▸ **BRANO**
____________________
L’accostamento di queste due linee di argomentazione, delle quali una sta in primo piano, ma non si può far valere completamente, ha portato a una situazione che si potrebbe definire paradossale o anche grottesca. Una precipitosa dichiarazione di un deputato riguardo certe pretese dei portavoce di organizzazioni ebraiche o lo scivolare in una mancanza di buon gusto da parte di un politico locale sono gonfiate in sintomi di “antisemitismo”, come se ogni ricordo del genuino e in nessun modo accettabile antisemitismo della Repubblica di Weimar fosse scomparso, e allo stesso tempo in televisione si mostra il commovente documentario “Shoah”di un regista ebreo che in certi passaggi rende evidente che anche le SS che gestivano i campi di sterminio a loro modo potevano a loro modo essere vittime e che d’altra parte tra le vittime polacche del nazionalsocialismo c’era un virulento antisemitismo.
____________________
▸ **DATI GREZZI**

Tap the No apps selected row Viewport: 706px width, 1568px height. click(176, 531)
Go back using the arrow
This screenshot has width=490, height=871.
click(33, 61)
____________________
▸ **QUESITO A**
Rispondi alle domande sul brano.
(i) Con quali due aggettivi viene definita la situazione prodotta dall'accostamento delle due linee di argomentazione?
(ii) Quale documentario si mostra in televisione, e di chi è?
(iii) Tra quali vittime, secondo il brano, c'era un antisemitismo?
▸ **QUESITO B**
Trascrivi dal brano il passo da "L’accostamento di queste" a "un virulento antisemitismo.".

▸ **RISPOSTA CORRETTA A**
(i) Paradossale o anche grottesca.
(ii) "Shoah", di un regista ebreo.
(iii) Tra le vittime polacche del nazionalsocialismo.

▸ **RISPOSTA CORRETTA B**
L’accostamento di queste due linee di argomentazione, delle quali una sta in primo piano, ma non si può far valere completamente, ha portato a una situazione che si potrebbe definire paradossale o anche grottesca. Una precipitosa dichiarazione di un deputato riguardo certe pretese dei portavoce di organizzazioni ebraiche o lo scivolare in una mancanza di buon gusto da parte di un politico locale sono gonfiate in sintomi di “antisemitismo”, come se ogni ricordo del genuino e in nessun modo accettabile antisemitismo della Repubblica di Weimar fosse scomparso, e allo stesso tempo in televisione si mostra il commovente documentario “Shoah”di un regista ebreo che in certi passaggi rende evidente che anche le SS che gestivano i campi di sterminio a loro modo potevano a loro modo essere vittime e che d’altra parte tra le vittime polacche del nazionalsocialismo c’era un virulento antisemitismo.